Changes in circulating microRNA after recumbent isometric yoga practice by patients with myalgic encephalomyelitis/chronic fatigue syndrome: an explorative pilot study, by Shu Takakura, Takakazu Oka & Nobuyuki Sudo in BioPsychoSocial Medicine vol 13, no. 29 (Dec 2019)


Research abstract:

Yoga is a representative mind-body therapy. Our previous studies have demonstrated that isometric yoga (i.e. yoga programs that we developed so individuals can practice yoga poses with a self-adjustable isometric load) reduces the fatigue of patients with myalgic encephalomyelitis/chronic fatigue syndrome (ME/CFS); however, the underlying mechanisms remain unclear. Several studies have suggested that the micro-ribonucleic acid (miRNA) expression of ME/CFS patients is different from that of healthy subjects. However, it has not to date been determined if the practice of isometric yoga can affect miRNA expression. Therefore, we sought to investigate if isometric yoga is associated with changes in the expression levels of serum miRNA of patients with ME/CFS.

The study included nine patients with ME/CFS who failed to show satisfactory improvement after at least 6 months of treatment administered at our hospital. Patients practiced recumbent isometric yoga for 3 months; they met with a yoga instructor every 2 to 4 weeks and participated in daily in-home sessions. The effect of recumbent isometric yoga on fatigue was assessed by comparing pre- and post-intervention scores on the Japanese version of the 11-item Chalder fatigue scale (CFQ 11). Patient blood samples were drawn pre- and post-intervention, just prior to practicing recumbent isometric yoga with an instructor. The serum was used for miRNA array analysis with known human miRNAs.

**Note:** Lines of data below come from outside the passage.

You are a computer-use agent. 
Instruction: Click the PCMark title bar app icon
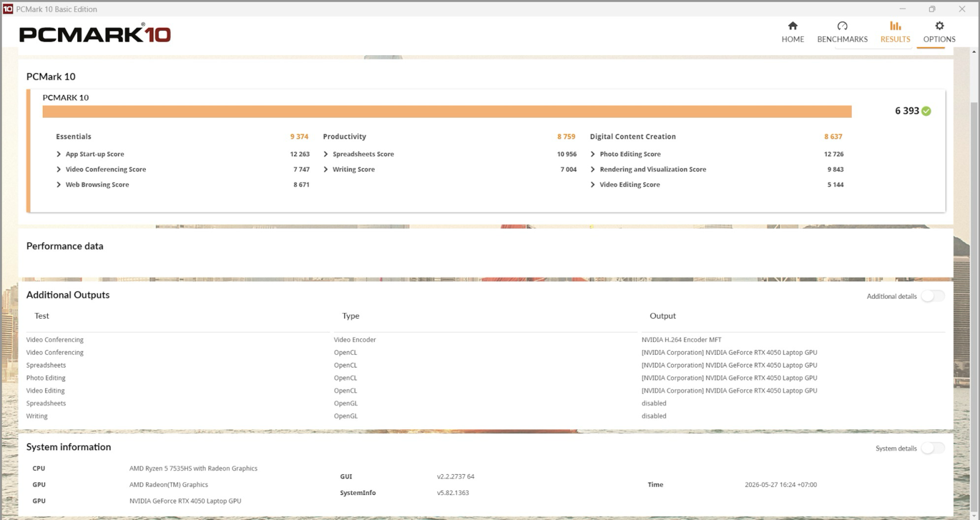[8, 9]
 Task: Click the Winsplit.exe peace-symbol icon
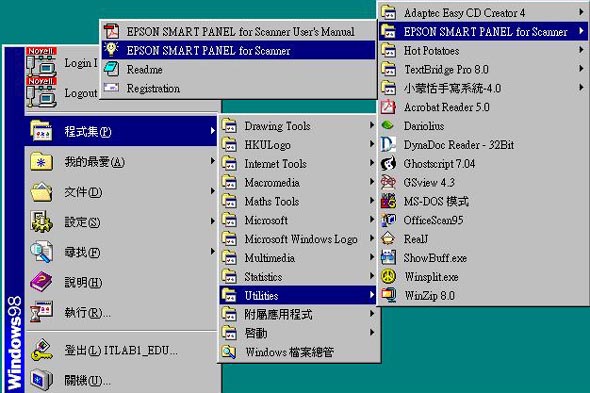pos(388,276)
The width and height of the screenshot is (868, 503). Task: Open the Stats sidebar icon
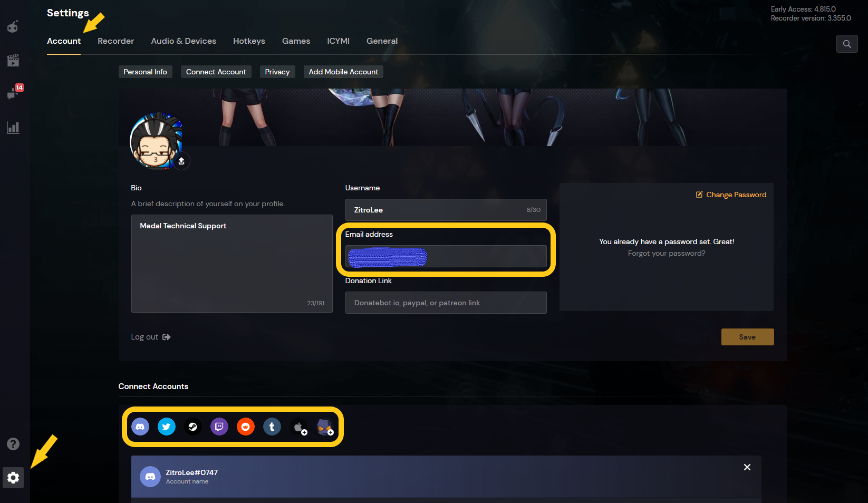click(13, 127)
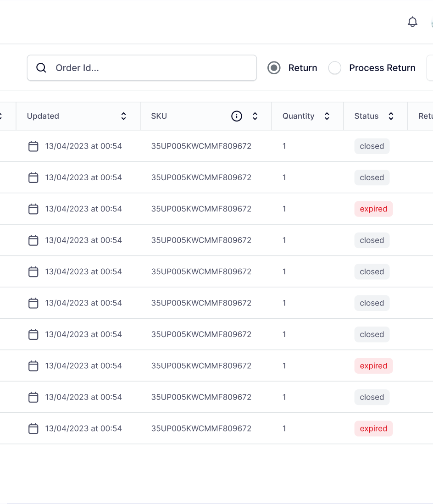The width and height of the screenshot is (433, 504).
Task: Click the calendar icon in fifth row
Action: click(x=33, y=272)
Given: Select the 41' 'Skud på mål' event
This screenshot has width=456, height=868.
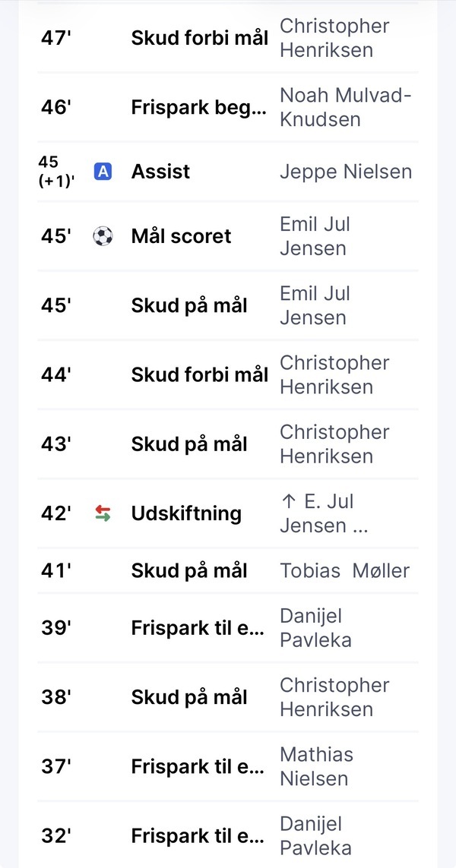Looking at the screenshot, I should click(189, 571).
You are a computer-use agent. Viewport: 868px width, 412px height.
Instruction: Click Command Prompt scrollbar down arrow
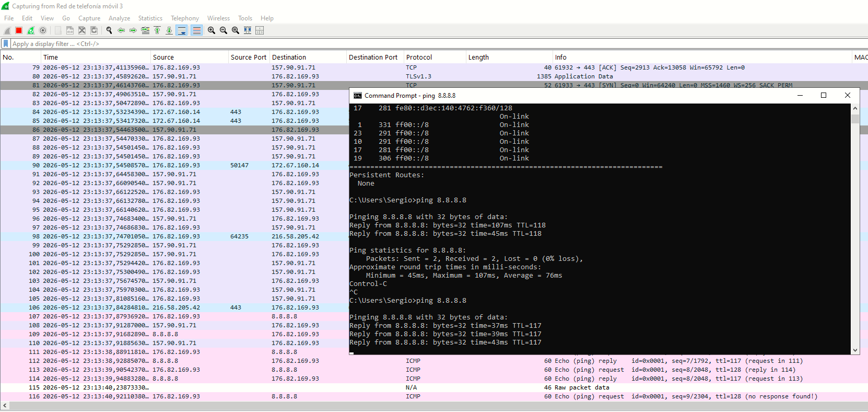click(x=855, y=350)
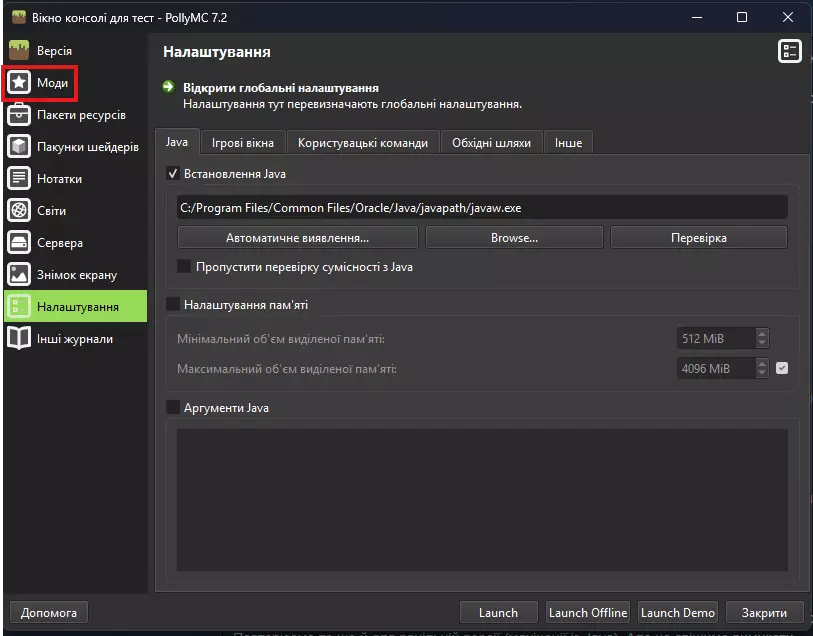The image size is (813, 636).
Task: Switch to the Обхідні шляхи tab
Action: pos(491,143)
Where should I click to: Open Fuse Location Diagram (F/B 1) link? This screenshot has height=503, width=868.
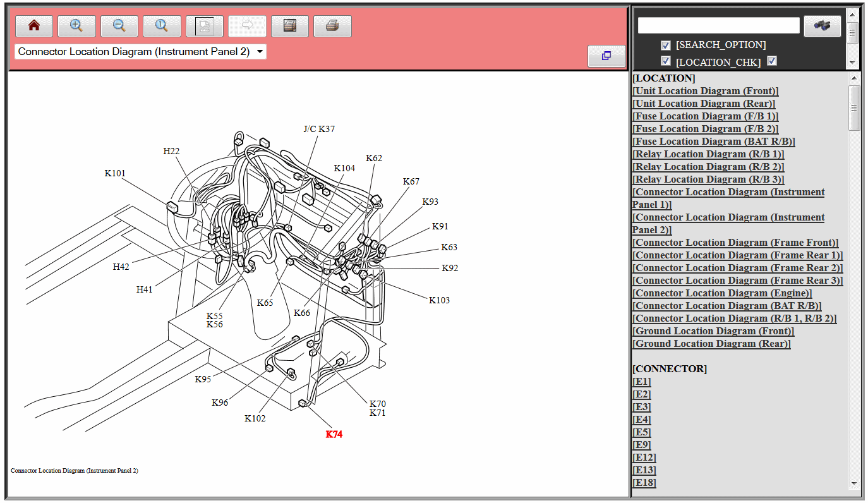pyautogui.click(x=705, y=116)
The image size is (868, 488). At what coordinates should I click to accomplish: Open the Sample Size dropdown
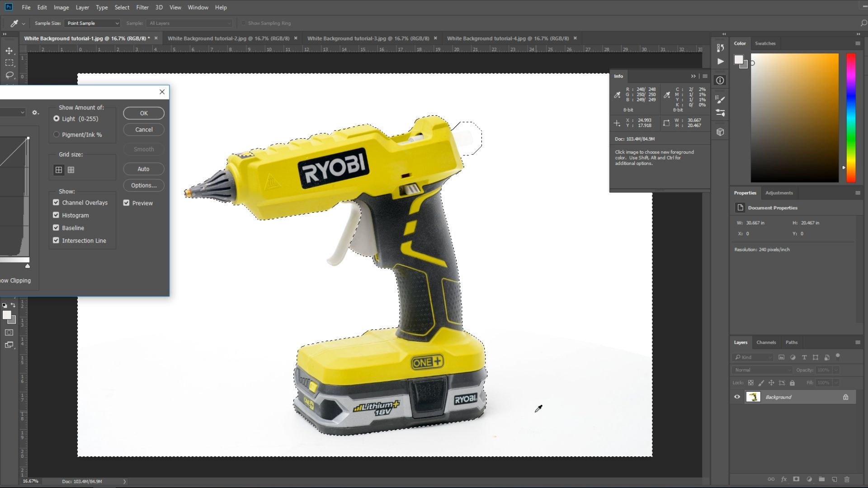pyautogui.click(x=92, y=23)
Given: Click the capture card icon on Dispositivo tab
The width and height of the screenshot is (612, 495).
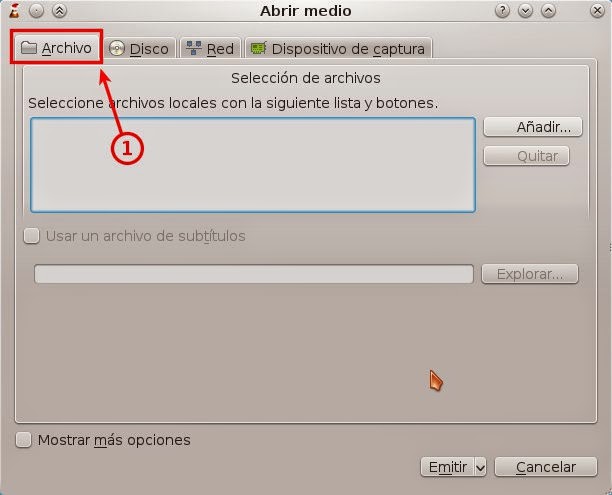Looking at the screenshot, I should [258, 48].
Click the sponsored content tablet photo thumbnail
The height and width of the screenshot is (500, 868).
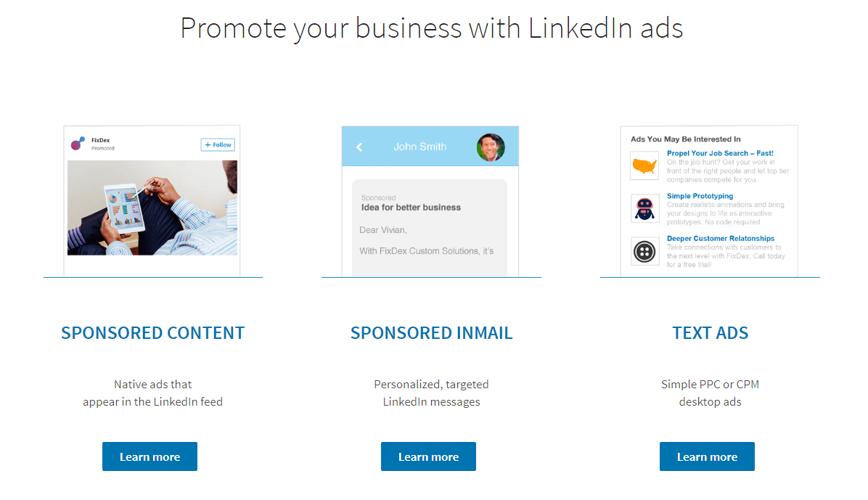152,208
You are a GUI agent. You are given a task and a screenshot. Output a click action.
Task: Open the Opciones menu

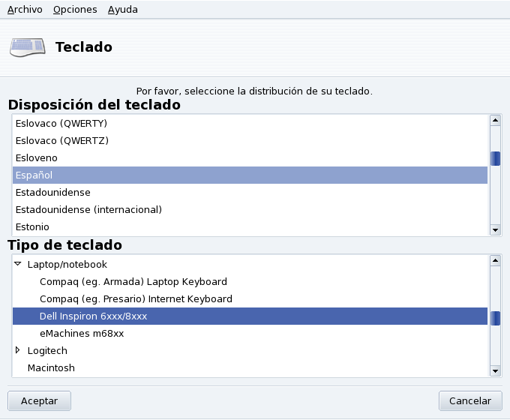75,10
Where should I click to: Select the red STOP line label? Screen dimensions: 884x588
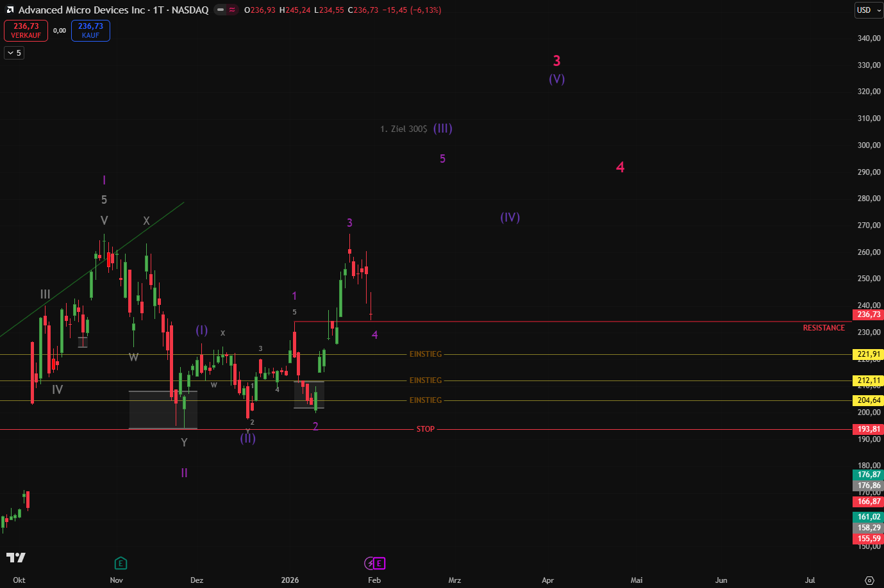[426, 429]
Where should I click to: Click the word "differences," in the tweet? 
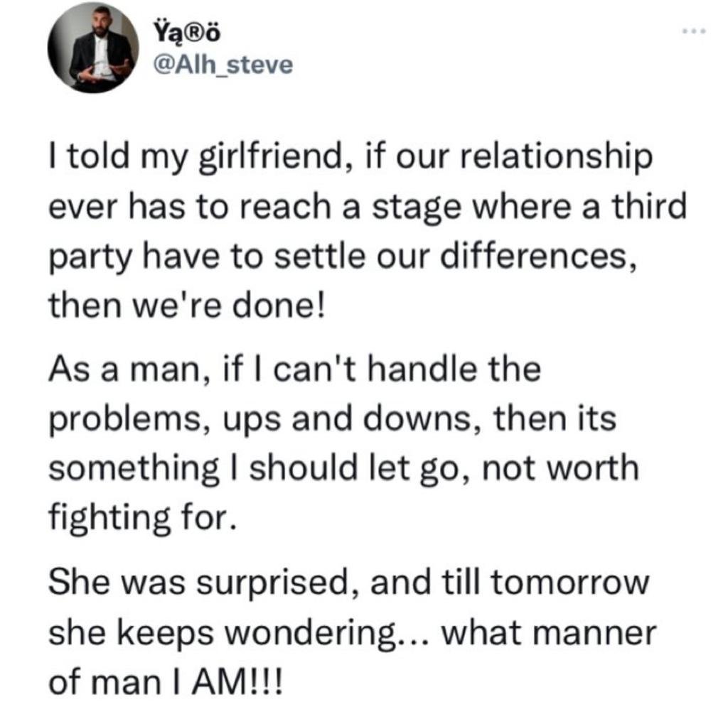pos(538,256)
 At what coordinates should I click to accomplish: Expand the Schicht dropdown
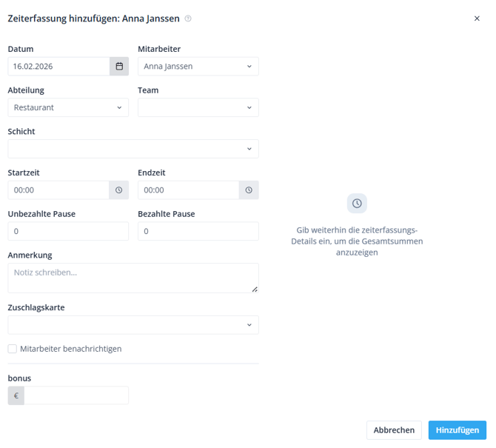point(133,149)
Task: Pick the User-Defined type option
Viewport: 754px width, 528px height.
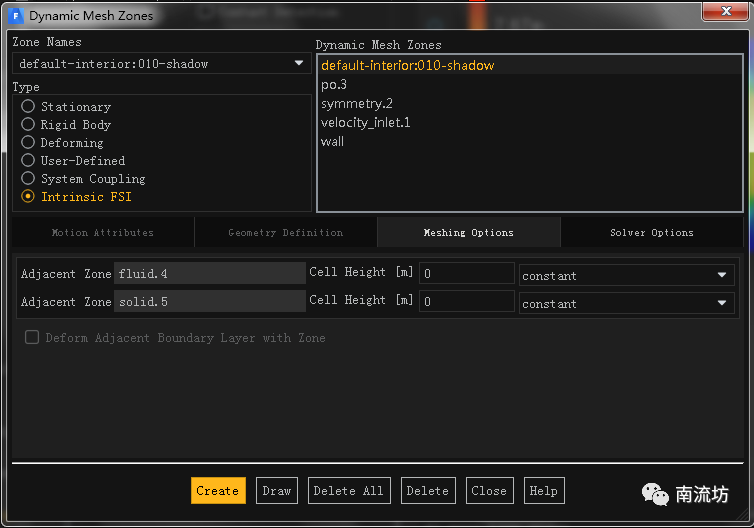Action: 29,161

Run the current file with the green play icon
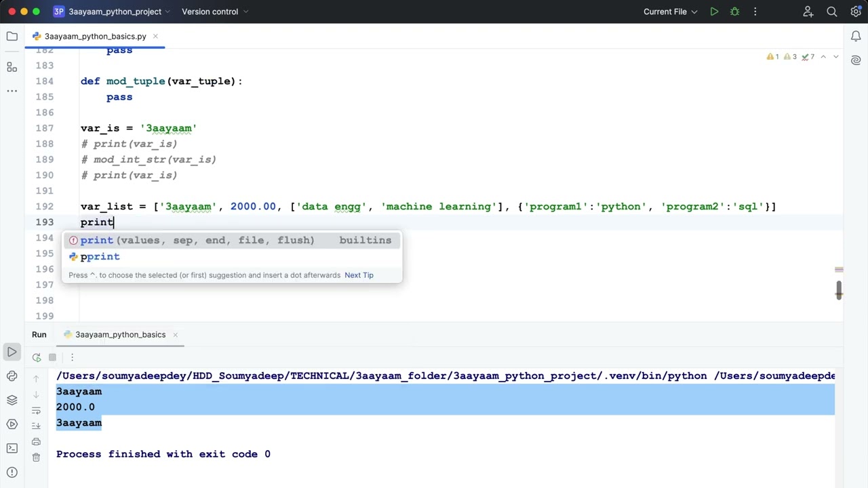(714, 12)
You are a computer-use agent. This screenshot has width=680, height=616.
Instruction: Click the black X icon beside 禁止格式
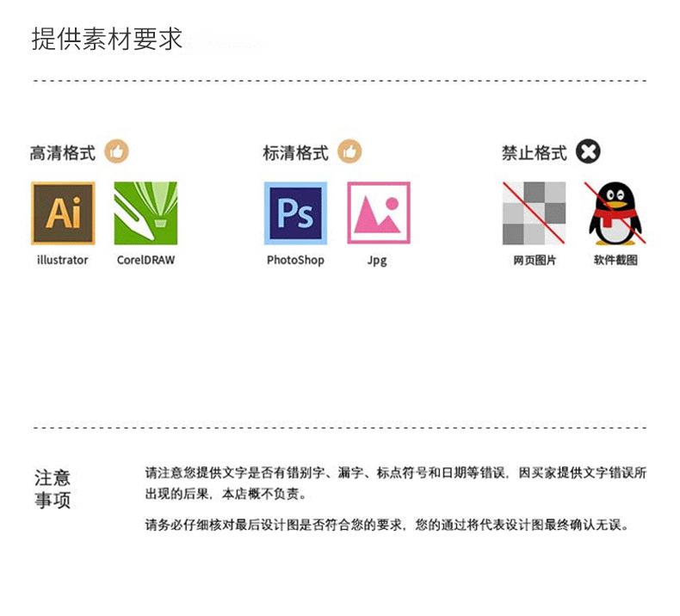[589, 152]
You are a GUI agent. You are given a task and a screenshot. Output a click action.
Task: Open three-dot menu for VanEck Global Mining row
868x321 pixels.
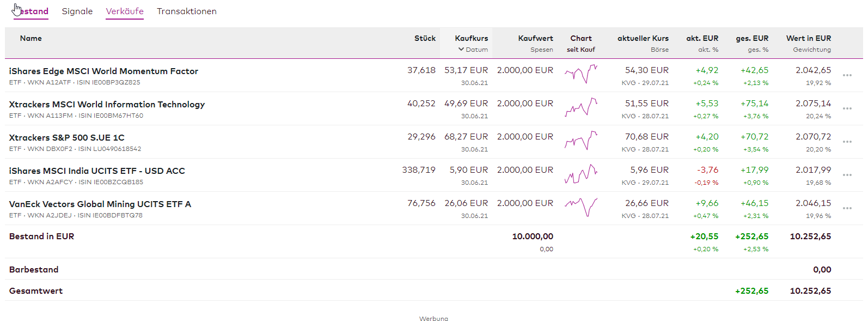[x=847, y=208]
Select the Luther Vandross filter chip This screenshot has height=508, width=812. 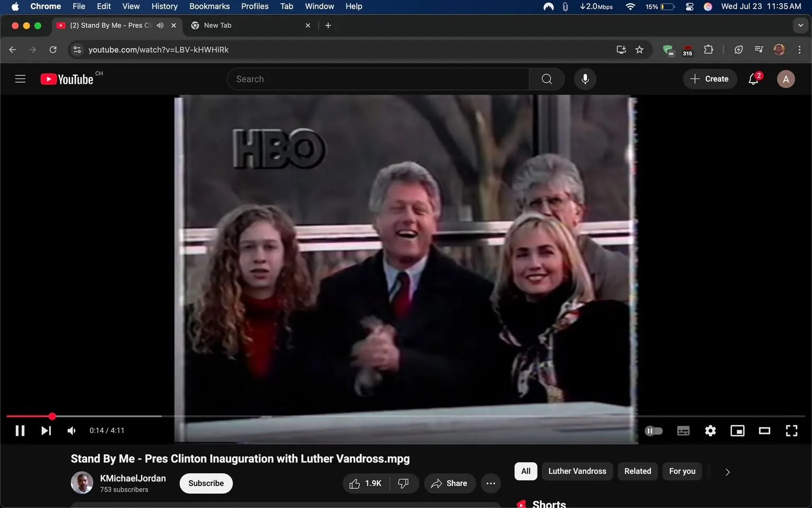(x=577, y=471)
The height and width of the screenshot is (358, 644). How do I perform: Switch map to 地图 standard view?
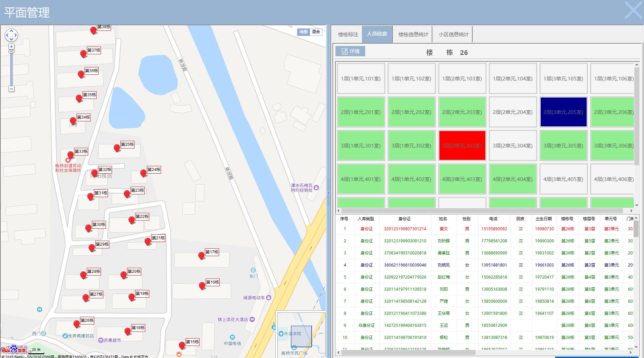tap(303, 32)
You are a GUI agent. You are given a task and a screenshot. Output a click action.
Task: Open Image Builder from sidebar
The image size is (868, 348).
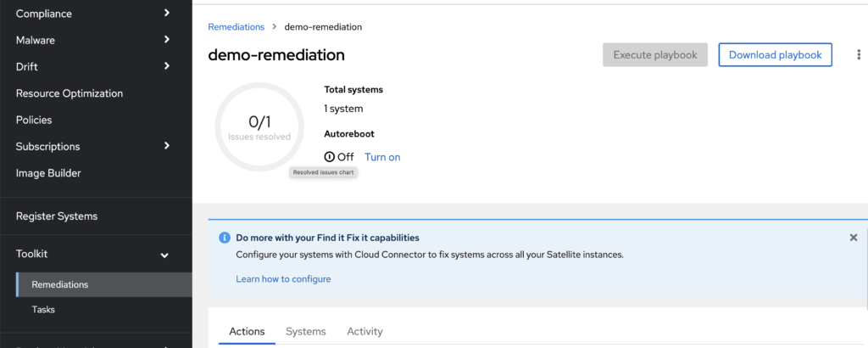(48, 173)
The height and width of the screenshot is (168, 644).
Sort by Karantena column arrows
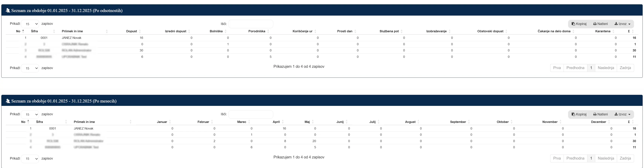point(614,31)
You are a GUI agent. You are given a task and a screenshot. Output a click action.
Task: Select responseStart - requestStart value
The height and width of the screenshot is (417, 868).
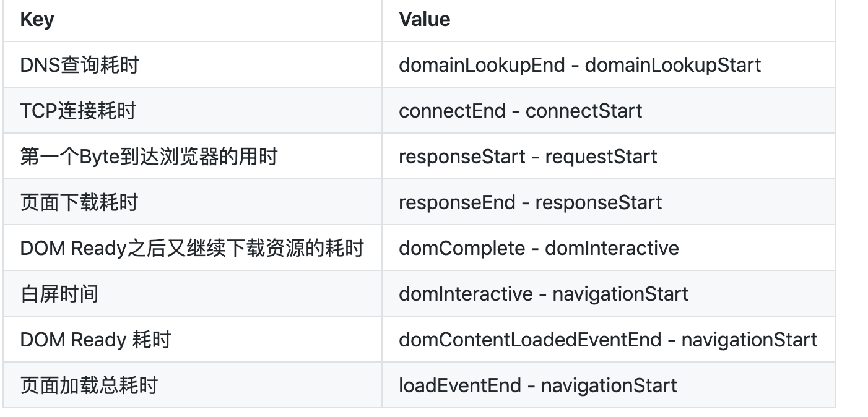608,156
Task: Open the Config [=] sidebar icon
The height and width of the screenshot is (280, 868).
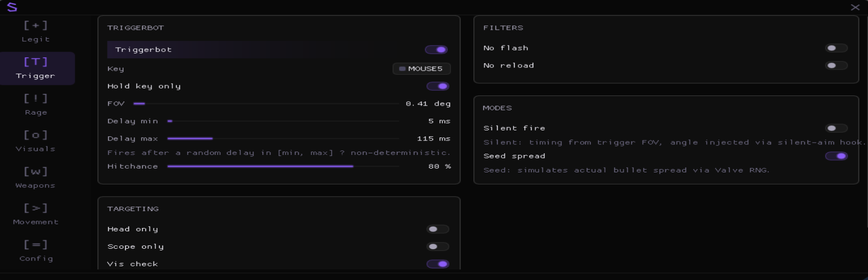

The average CFQ 11 score decreased significantly (from 25.3 ± 5.5 to 17.0 ± 5.8, p <  0.0001) after practicing recumbent isometric yoga for 3 months. The miRNA microarray analysis revealed that four miRNAs were significantly upregulated, and 42 were downregulated after the intervention period.

This explorative pilot study is the first to demonstrate changes in the serum levels of several miRNAs after regular practice of recumbent isometric yoga. These miRNAs might represent biomarkers for the fatigue-relieving effects of isometric yoga of patients with ME/CFS.